Interface element data
+ + + +

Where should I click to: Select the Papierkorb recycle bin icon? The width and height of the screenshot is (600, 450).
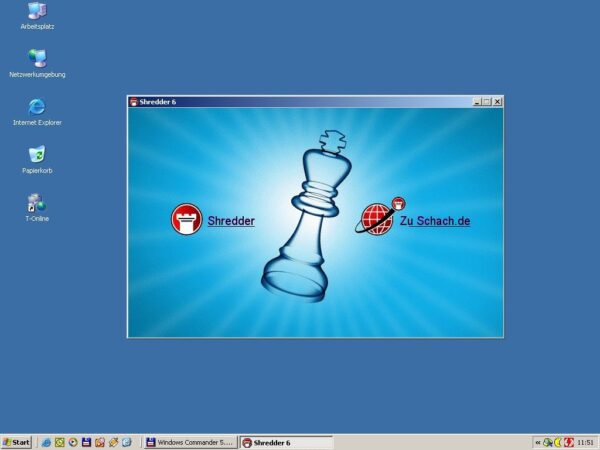coord(37,157)
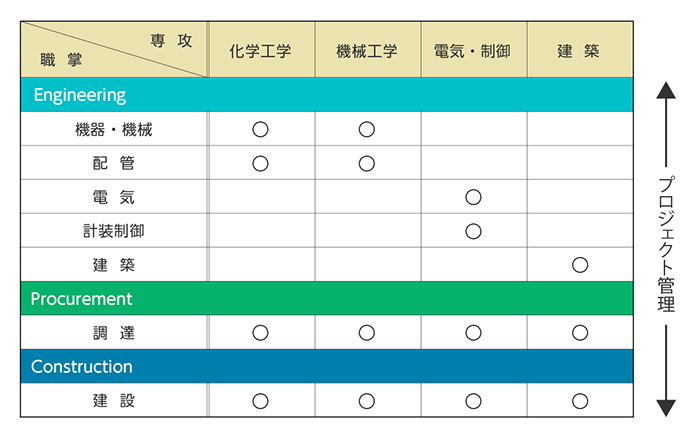700x441 pixels.
Task: Click the vertical プロジェクト管理 label
Action: pyautogui.click(x=666, y=245)
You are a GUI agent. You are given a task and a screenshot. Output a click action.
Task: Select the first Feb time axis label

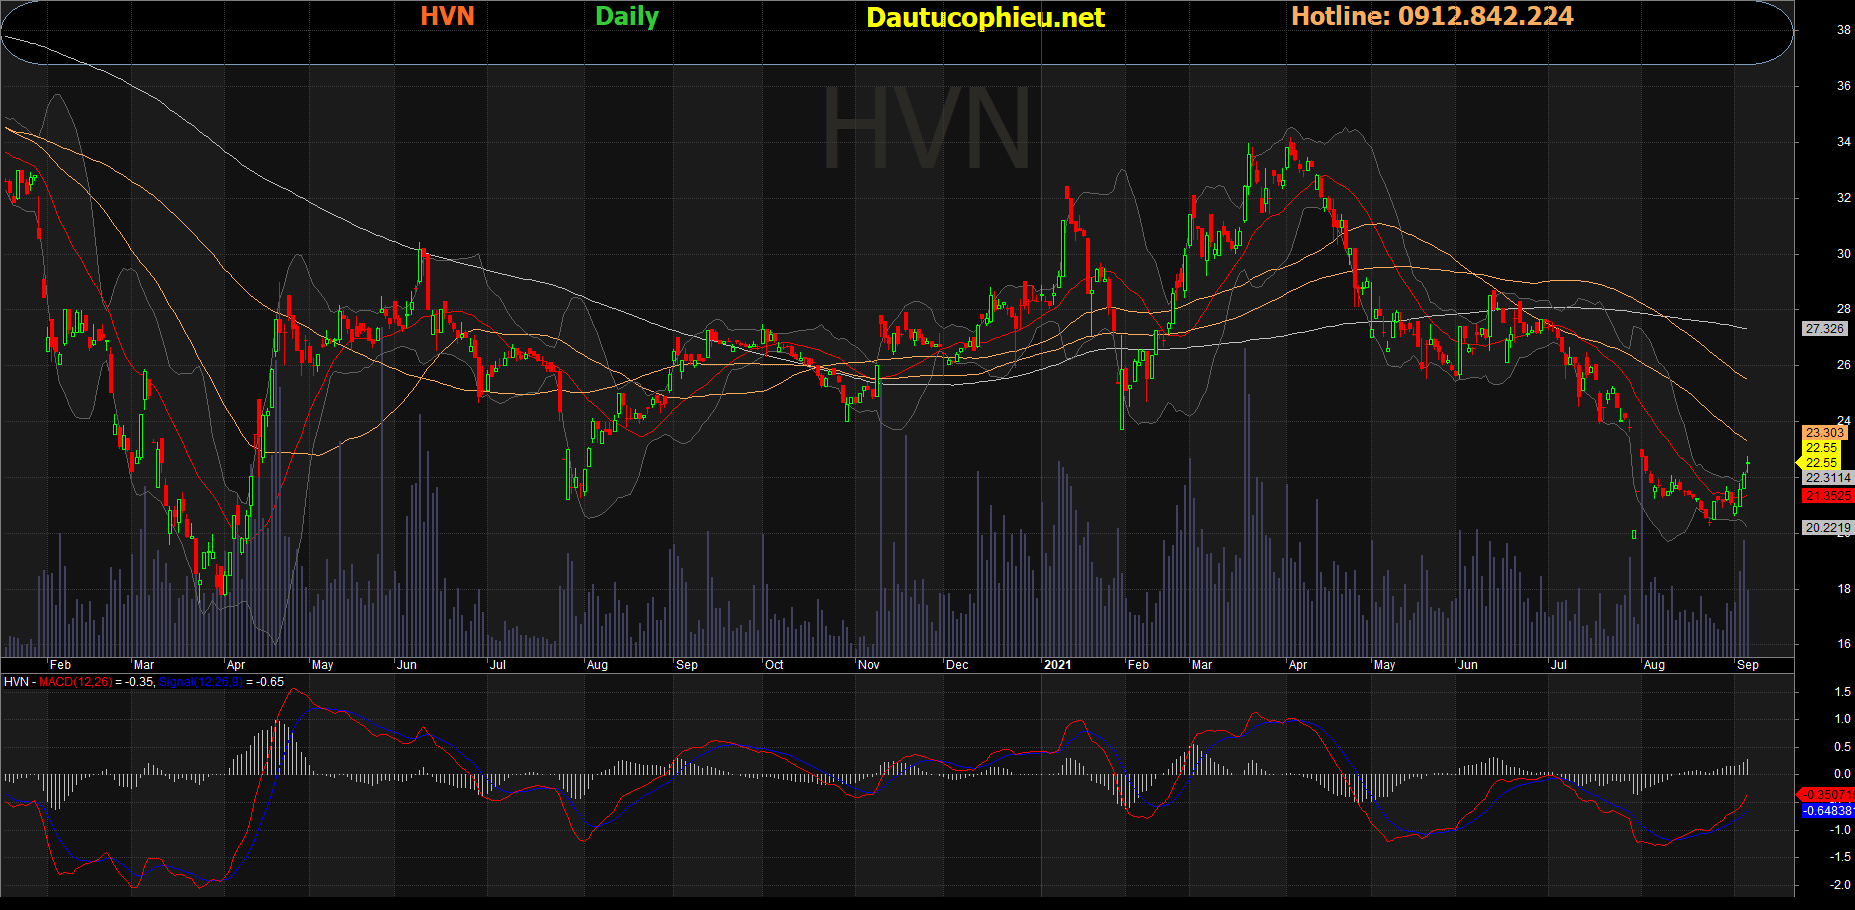pos(60,665)
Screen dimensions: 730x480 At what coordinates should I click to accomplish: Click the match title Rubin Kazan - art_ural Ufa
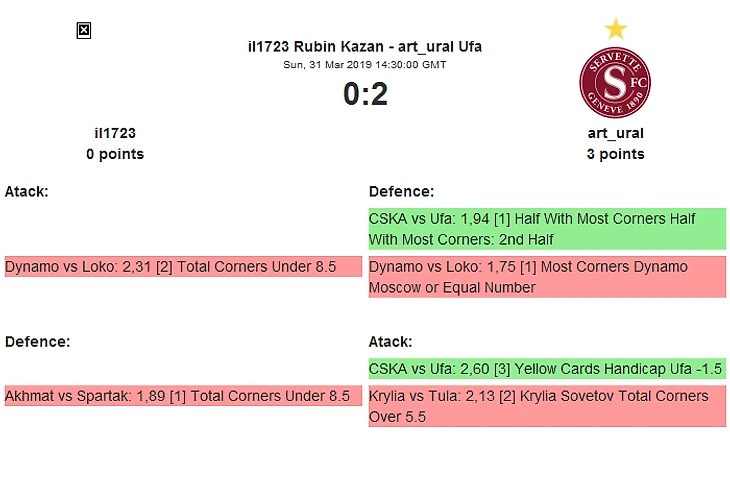364,46
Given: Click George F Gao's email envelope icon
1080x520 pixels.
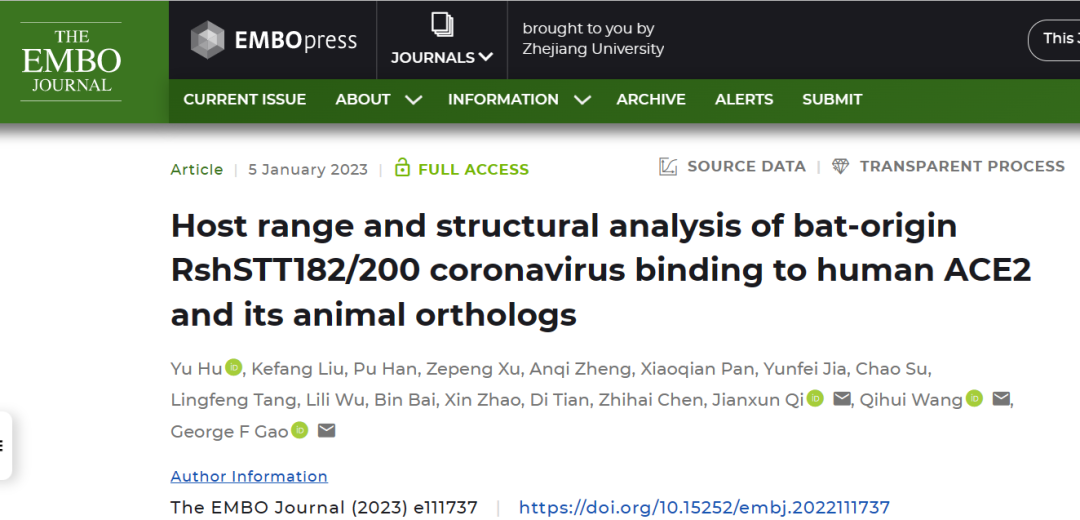Looking at the screenshot, I should [x=326, y=430].
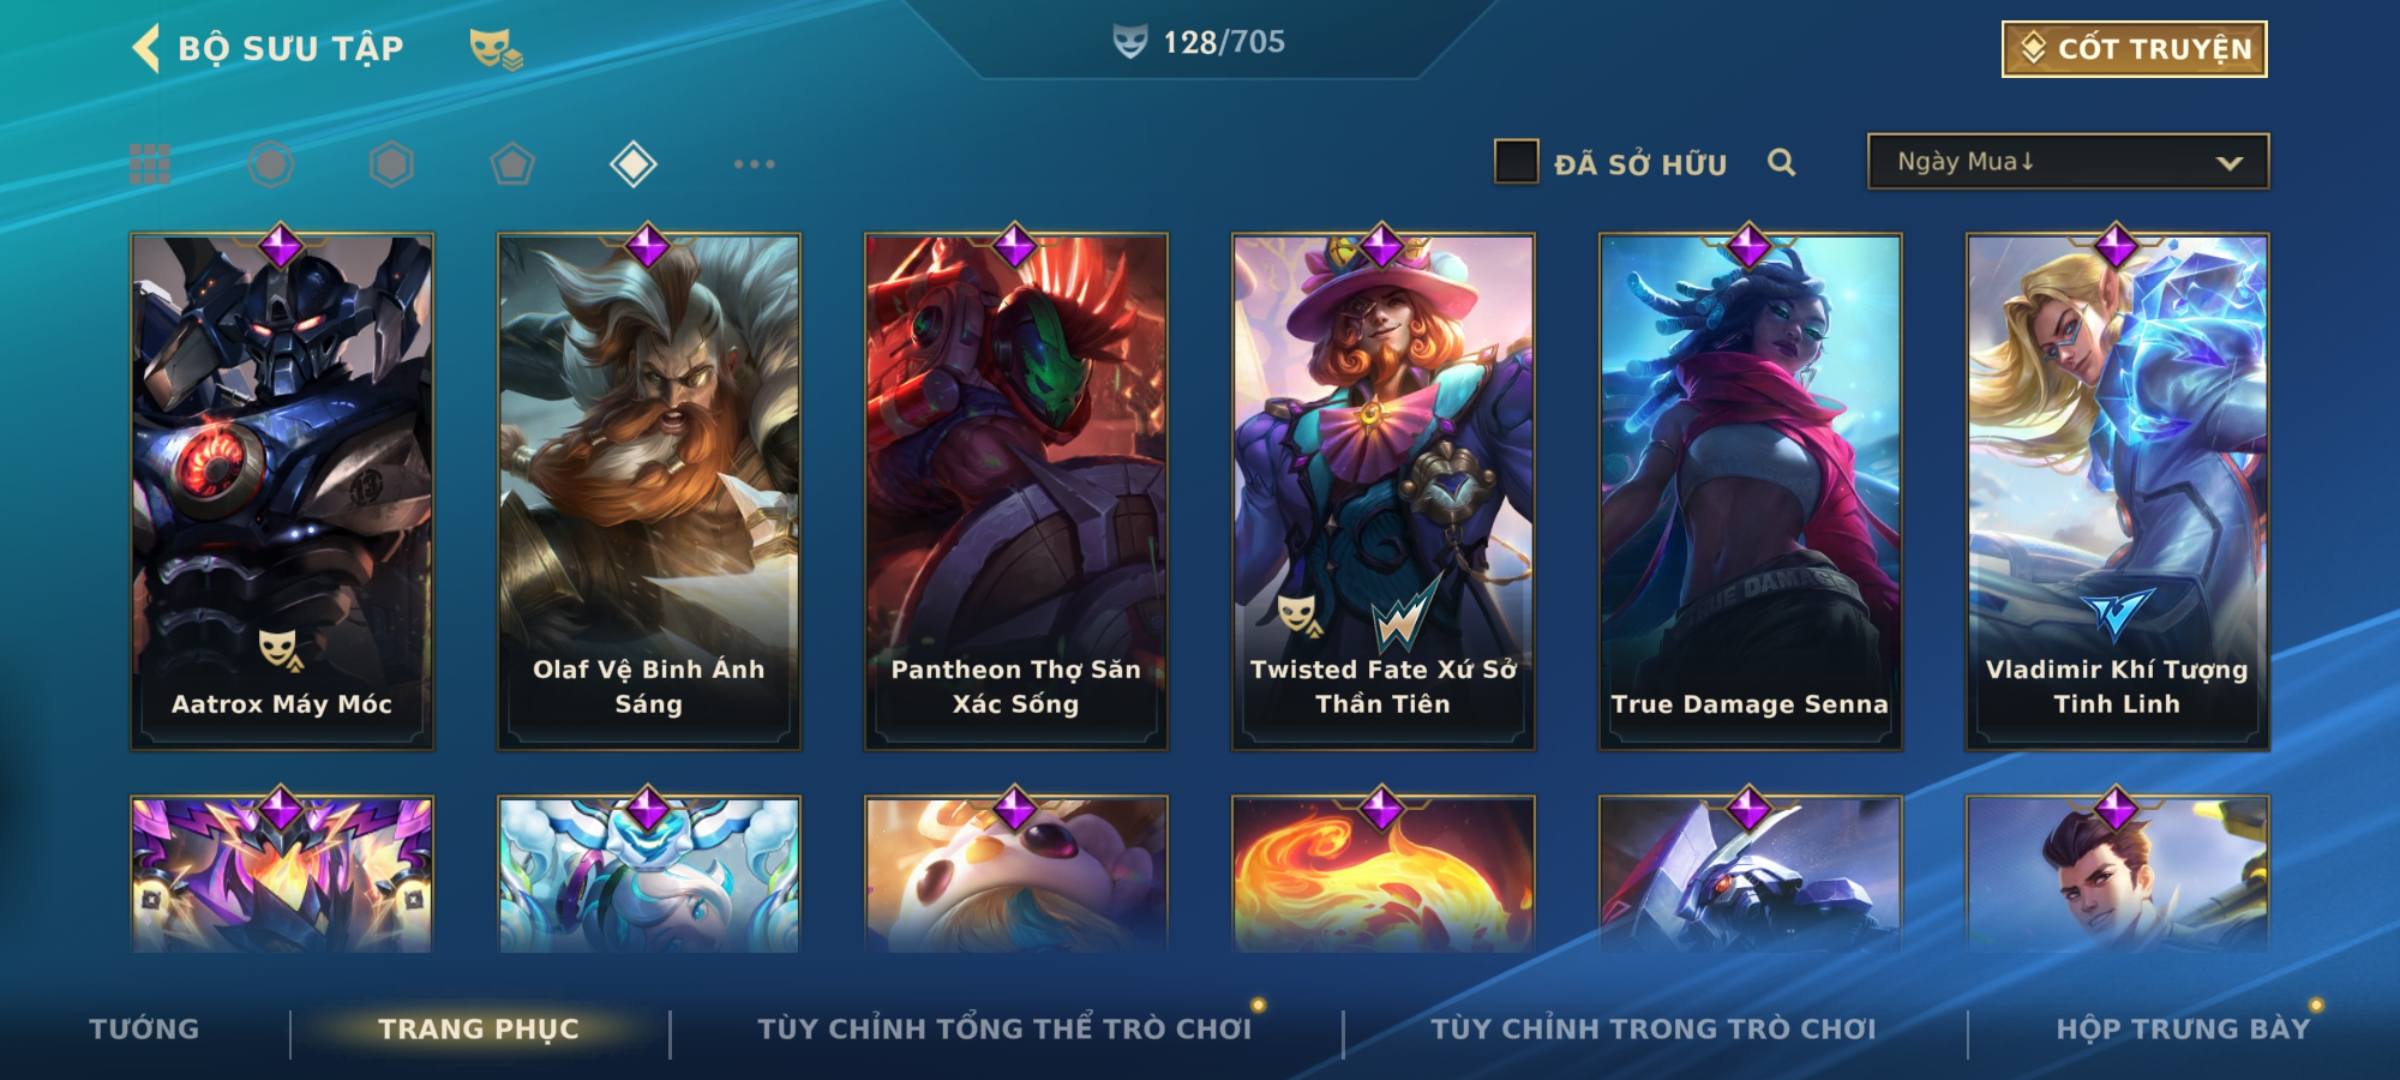
Task: Open Tùy Chỉnh Tổng Thể Trò Chơi tab
Action: tap(1004, 1028)
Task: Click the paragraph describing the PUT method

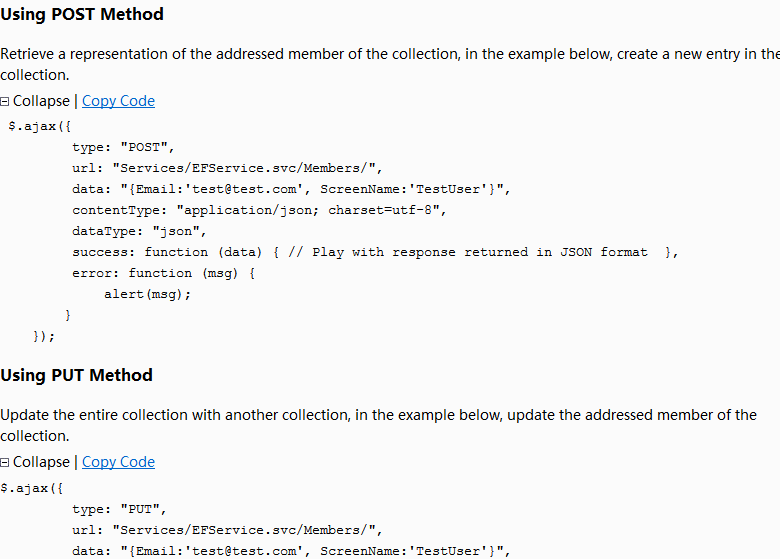Action: click(378, 425)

+ + + +

## [What is needed]
Copy out all of the data above word for word, leaving out the pictures.

## [Full response]
Where should I click to: Select the Papierkorb recycle bin icon? The width and height of the screenshot is (600, 450).
coord(37,157)
700x441 pixels.
Task: Click the vertical プロジェクト管理 label
Action: pyautogui.click(x=666, y=245)
You are a GUI agent. You are given a task and a screenshot. Output a click action.
Task: Select the first Feb time axis label

pos(60,665)
Screen dimensions: 730x480 At what coordinates should I click to accomplish: Click the match title Rubin Kazan - art_ural Ufa
364,46
Given: Click George F Gao's email envelope icon
1080x520 pixels.
Looking at the screenshot, I should [x=326, y=430].
Task: Open Tùy Chỉnh Tổng Thể Trò Chơi tab
Action: tap(1004, 1028)
Task: Click the paragraph describing the PUT method

Action: click(378, 425)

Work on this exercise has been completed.